Non deve, tuttavia, essere presunto, a causa di questa illusione perfetta e continua dei fenomeni allegri della natura, che tutti la creazione visibile è puramente un'illusione dei sensi, poichè alcuni metaphysicians irritabili la avrebbero, perché questo non è così.

Andando indietro ancora al nostro caleidoscopio, possiamo vedere chiaramente che senza esso e relativi branelli tinti, non c'è nessun'tale illusione ottica possibile. Ci è, allora, una base della realtà spiritosa a tutti i fenomeni fisici visibili; ma questa base si trova celato, a causa dell'illusione perfetta che l'immagine riflessa produce sul piano materiale dei sensi fisici.

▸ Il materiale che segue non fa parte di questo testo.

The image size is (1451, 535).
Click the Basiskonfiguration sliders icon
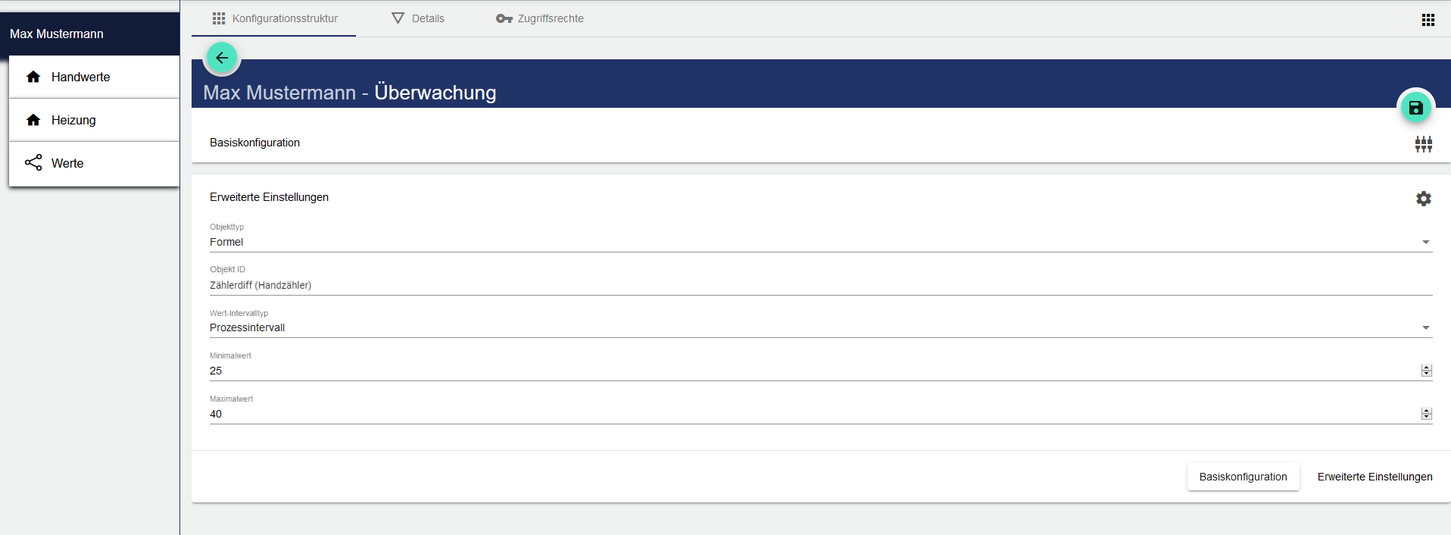tap(1423, 144)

I branelli essi stessi sono reali. Queste sono la base e le immagini differenti sono il risultato, non dei branelli, ma dell'angolo da cui sono riflesse alla nostra visione terrena. Cioè l'AEREO da CUI BEHOLD i FENOMENI.

Quindi, più vicino ci avviciniamo al centro divino del nostro essere, i disegni originali più di meno della natura complicata diventano e più lontano siamo rimossi da quella fonte centrale, il più bizzarro, misterioso, complicato ed incomprensibile, fa la madre natura compaiono, alla mente umana limitata. E questa è specialmente così, ad istinto teologico dell'uomo, la sua religiosità, che costituisce uno dei fattori fondamentali del suo essere.